(Instructions to follow): Reproduce the math semester reflection below word for word, keeping its original spelling and punctuation.

Second semester summery

This semester is ending soon, and I feel like it went extemely fast.  We learned a lot of things this semester.  We learned probabilities, systems of equations, cramer's rule ....... Honestly, we did not learn a lot of new knowleges, instead we learned a lot of new ways of solving the same type of problems.  Those trick made math easier and more fun. After this semester, I become more comfident about trig problems and probabilities.  I was always bad at probabilities, and I used to never get them right.  But Miss V did a good job explaning and I start to understand it.  I also become better at sequences and series. I didnt perceive well when we first learned it, but when we did the review presentations, I finally understood.  It was a really good idea for us to do presentations as a class to review instead of Miss V go over everything.   This way, we could get more practoce and go over more topics in one day.  If we have questions wecould go ask the person that taught the topic instead of 25 people clumping at Miss V 's desk for answers.  I really like the idea.   This year has been a great year and I hope to finish strong and get a good grade in this class.   The blog posting was intended to help us review weekly, but this semester I could'nt make sure to post on time and that is one thing I regret this year.

(Supplied material):
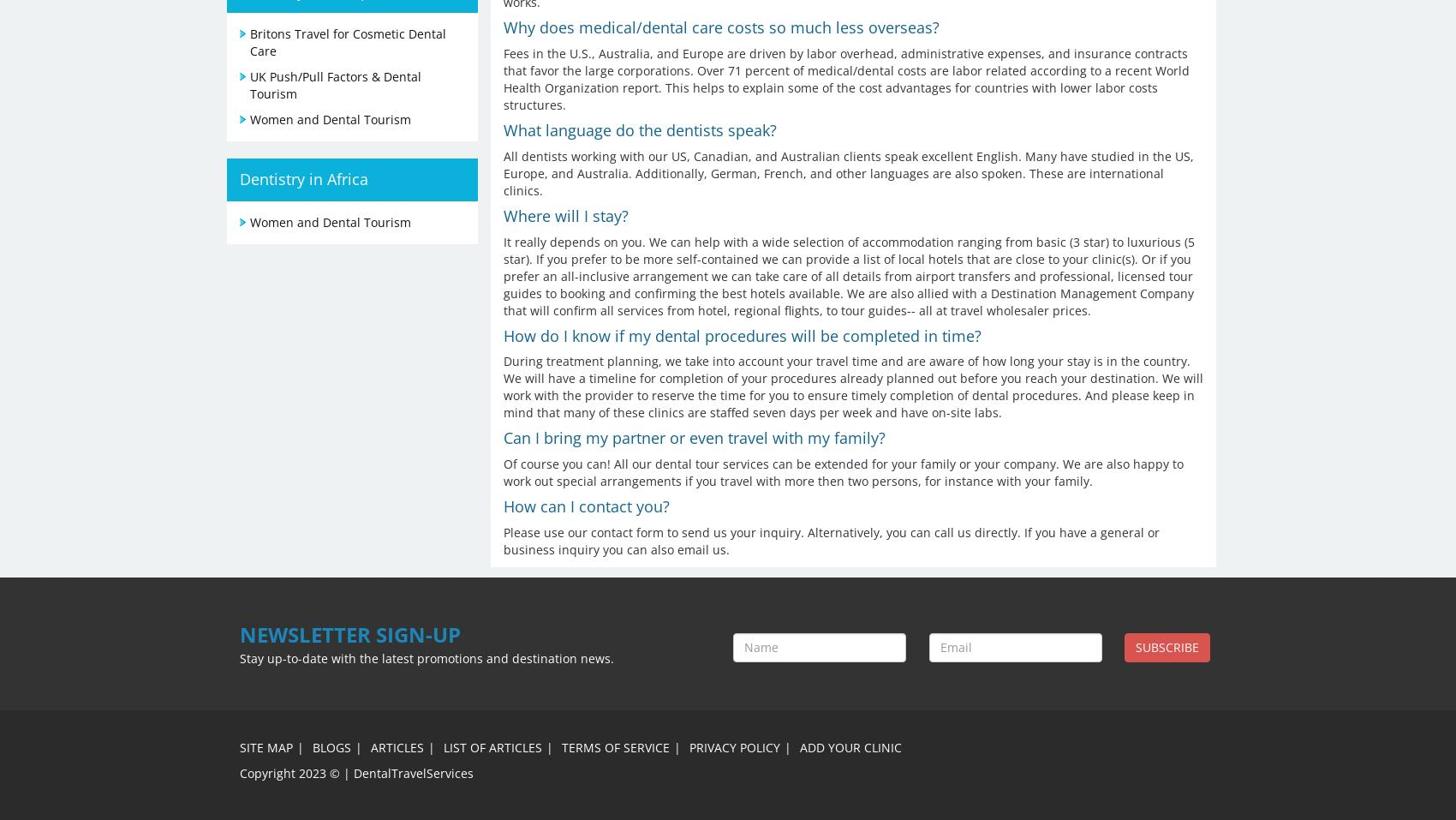  Describe the element at coordinates (331, 746) in the screenshot. I see `'Blogs'` at that location.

(The solution):
Second semester summery

This semester is ending soon, and I feel like it went extemely fast.  We learned a lot of things this semester.  We learned probabilities, systems of equations, cramer's rule ....... Honestly, we did not learn a lot of new knowleges, instead we learned a lot of new ways of solving the same type of problems.  Those trick made math easier and more fun. After this semester, I become more comfident about trig problems and probabilities.  I was always bad at probabilities, and I used to never get them right.  But Miss V did a good job explaning and I start to understand it.  I also become better at sequences and series. I didnt perceive well when we first learned it, but when we did the review presentations, I finally understood.  It was a really good idea for us to do presentations as a class to review instead of Miss V go over everything.   This way, we could get more practoce and go over more topics in one day.  If we have questions wecould go ask the person that taught the topic instead of 25 people clumping at Miss V 's desk for answers.  I really like the idea.   This year has been a great year and I hope to finish strong and get a good grade in this class.   The blog posting was intended to help us review weekly, but this semester I could'nt make sure to post on time and that is one thing I regret this year.